How to build your first Serverless API in 15 mins
Tue Oct 27 20204 min read
Why Serverless
Cloud is eating the world. The days are gone when scaling a software meant having an army of physical servers running in your data center. Now we can provision as many servers we need in real-time without owning a data center.
But with great powers’ comes great responsibilities. Now it is not enough to be a good application developer anymore, rather you need to understand the intricacies of your cloud environment before you can deploy your changes. With Serverless stack, the need to provision underlying infrastructure is taken care by the cloud provider and you can focus on what you do best i.e. building features.
Serverless Inc
Serverless Inc. is an amazing platform which provides first class developer tools and support to adopt Serverless Stack without friction. It is a write once and use anywhere declarative model, which makes it so much easier to adopt Serverless stack without worrying about the underlying plumbing.
Setting up Serverless
Setting up Serverless is very simple.
yarn global add serverless
Serverless Pro provides an amazing developer friendly, whole serverless project lifecycle management tool, which is absolutely amazing. It is free for individual developer and small teams. I strongly recommend to sign-up for it.
It comes with command-line wizard which will help you setup everything.
serverless
Setting up AWS
We will be using AWS as our cloud provider. If you don’t have an AWS account, please sign-up for a 12 month free-tier account.
Once you have your AWS account setup, follow the steps to configure your AWS with serverless.
Preparing the Project
We will be using NodeJS as our choice of language for Lambda. We will be using this amazing starter template to setup our project.

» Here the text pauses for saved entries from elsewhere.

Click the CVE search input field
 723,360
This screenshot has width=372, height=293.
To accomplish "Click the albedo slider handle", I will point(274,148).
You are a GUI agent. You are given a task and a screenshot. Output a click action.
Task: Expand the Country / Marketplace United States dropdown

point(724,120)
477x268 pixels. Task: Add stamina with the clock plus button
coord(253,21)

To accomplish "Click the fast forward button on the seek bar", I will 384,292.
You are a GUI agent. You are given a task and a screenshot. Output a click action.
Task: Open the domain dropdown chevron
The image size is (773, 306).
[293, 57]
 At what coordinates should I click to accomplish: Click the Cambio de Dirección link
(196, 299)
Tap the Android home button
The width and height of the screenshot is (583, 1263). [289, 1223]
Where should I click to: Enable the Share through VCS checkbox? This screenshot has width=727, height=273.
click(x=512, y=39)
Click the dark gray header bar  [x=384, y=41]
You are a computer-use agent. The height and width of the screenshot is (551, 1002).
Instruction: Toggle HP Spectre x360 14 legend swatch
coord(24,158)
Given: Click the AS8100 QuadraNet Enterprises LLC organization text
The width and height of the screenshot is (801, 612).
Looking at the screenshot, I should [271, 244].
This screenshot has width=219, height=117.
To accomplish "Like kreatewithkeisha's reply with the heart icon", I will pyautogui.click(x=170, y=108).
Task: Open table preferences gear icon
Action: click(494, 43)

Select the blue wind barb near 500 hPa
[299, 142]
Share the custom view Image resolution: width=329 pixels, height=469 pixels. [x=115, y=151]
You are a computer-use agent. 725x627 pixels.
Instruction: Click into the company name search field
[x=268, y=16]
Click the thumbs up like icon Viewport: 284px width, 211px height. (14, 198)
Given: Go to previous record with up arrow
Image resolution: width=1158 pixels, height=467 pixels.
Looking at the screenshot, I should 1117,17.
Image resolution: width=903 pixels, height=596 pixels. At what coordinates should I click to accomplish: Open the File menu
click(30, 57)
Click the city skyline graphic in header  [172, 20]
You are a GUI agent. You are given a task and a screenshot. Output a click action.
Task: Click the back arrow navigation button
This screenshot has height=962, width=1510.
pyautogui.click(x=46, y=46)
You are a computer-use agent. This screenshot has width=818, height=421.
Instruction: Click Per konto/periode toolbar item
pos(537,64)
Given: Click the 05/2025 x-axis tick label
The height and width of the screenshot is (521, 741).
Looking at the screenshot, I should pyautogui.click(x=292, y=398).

serverless install --url https://github.com/AnomalyInnovations/serverless-nodejs-starter --name serverless-hello-world
cd serverless-hello-world
yarn
Running locally
Once everything is setup, lets make sure everything is running as expected.
serverless offline start
If everything was configured properly, you should see something like this
Now copy the url (http://localhost:3000/hello
) and paste it in the browser or run curl
You should see the below results
Adding url params
We should change the name of our service to make sure it is unique.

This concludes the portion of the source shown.